Datum uitspraak: 27 november 2024
AFDELING
BESTUURSRECHTSPRAAK
Uitspraak met toepassing van artikel 8:54, eerste lid, van de Algemene wet bestuursrecht op het hoger beroep van:
[de vreemdeling],
appellant,
tegen de uitspraak van de rechtbank Den Haag van 9 juni 2023 in zaak nr. 22/7256 in het geding tussen:
de vreemdeling
en
de minister van Asiel en Migratie.
Procesverloop
Bij besluit van 22 april 2022 heeft de staatssecretaris van Justitie en Veiligheid de vreemdeling ongewenst verklaard.
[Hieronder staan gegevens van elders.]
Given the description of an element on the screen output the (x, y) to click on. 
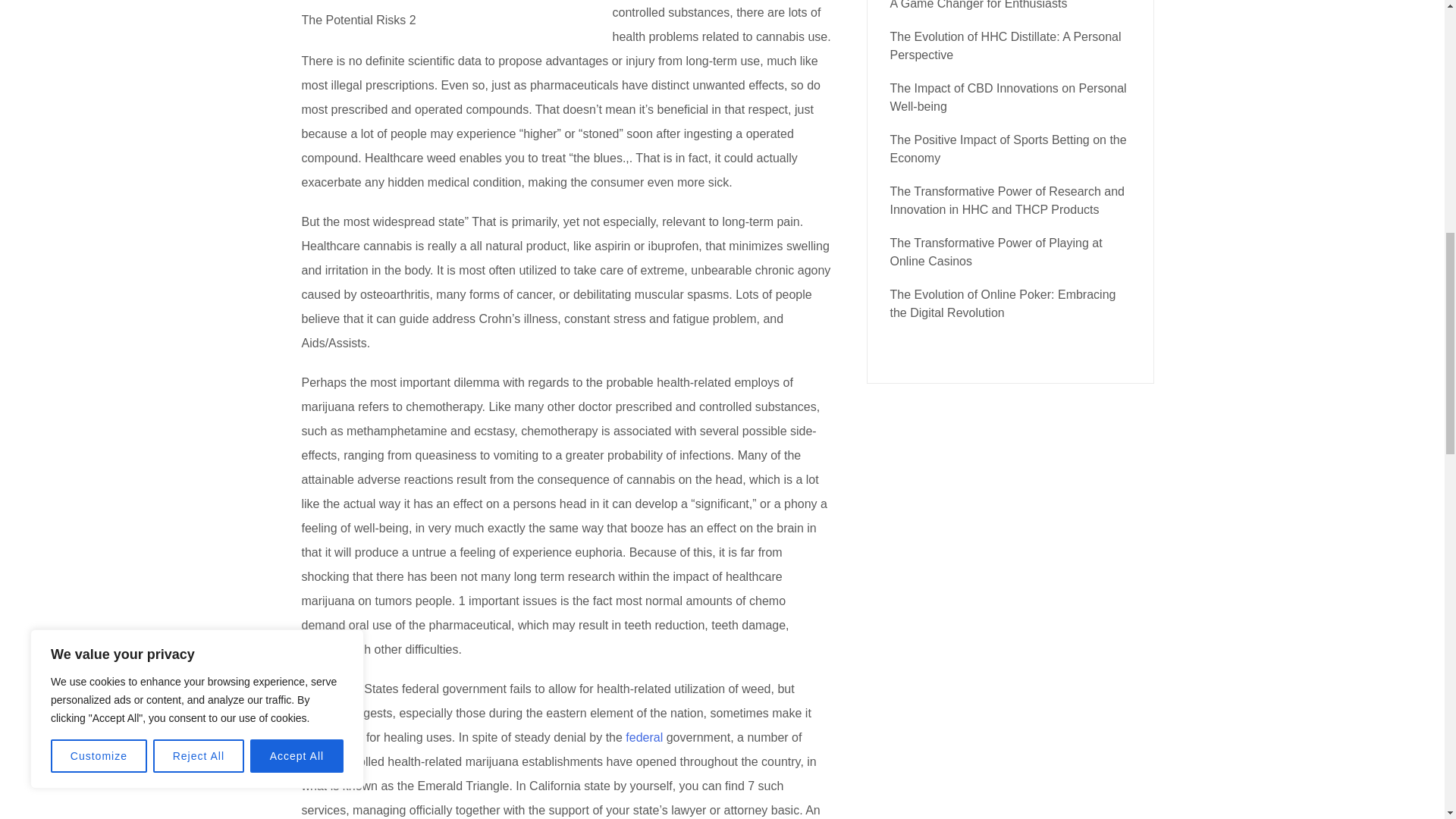
federal (644, 737)
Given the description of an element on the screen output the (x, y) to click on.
Bij besluit van 3 november 2022 heeft de staatssecretaris het daartegen door de vreemdeling gemaakte bezwaar ongegrond verklaard.
Bij uitspraak van 9 juni 2023 heeft de rechtbank het daartegen door de vreemdeling ingestelde beroep ongegrond verklaard.
Tegen deze uitspraak heeft de vreemdeling, vertegenwoordigd door mr. M.K. Bhadai, advocaat in Den Haag, hoger beroep ingesteld.
Overwegingen
1.       Het hoger beroep richt zich niet tegen de uitspraak van de rechtbank. De vreemdeling legt namelijk niet uit waarom de uitspraak van de rechtbank volgens hem niet juist is. Daarom kan de Afdeling geen inhoudelijk oordeel geven over het hoger beroep (artikel 85 van de Vw 2000).
2.       Het hoger beroep is niet-ontvankelijk. De minister hoeft geen proceskosten te vergoeden
Beslissing
De Afdeling bestuursrechtspraak van de Raad van State:
verklaart het hoger beroep niet-ontvankelijk.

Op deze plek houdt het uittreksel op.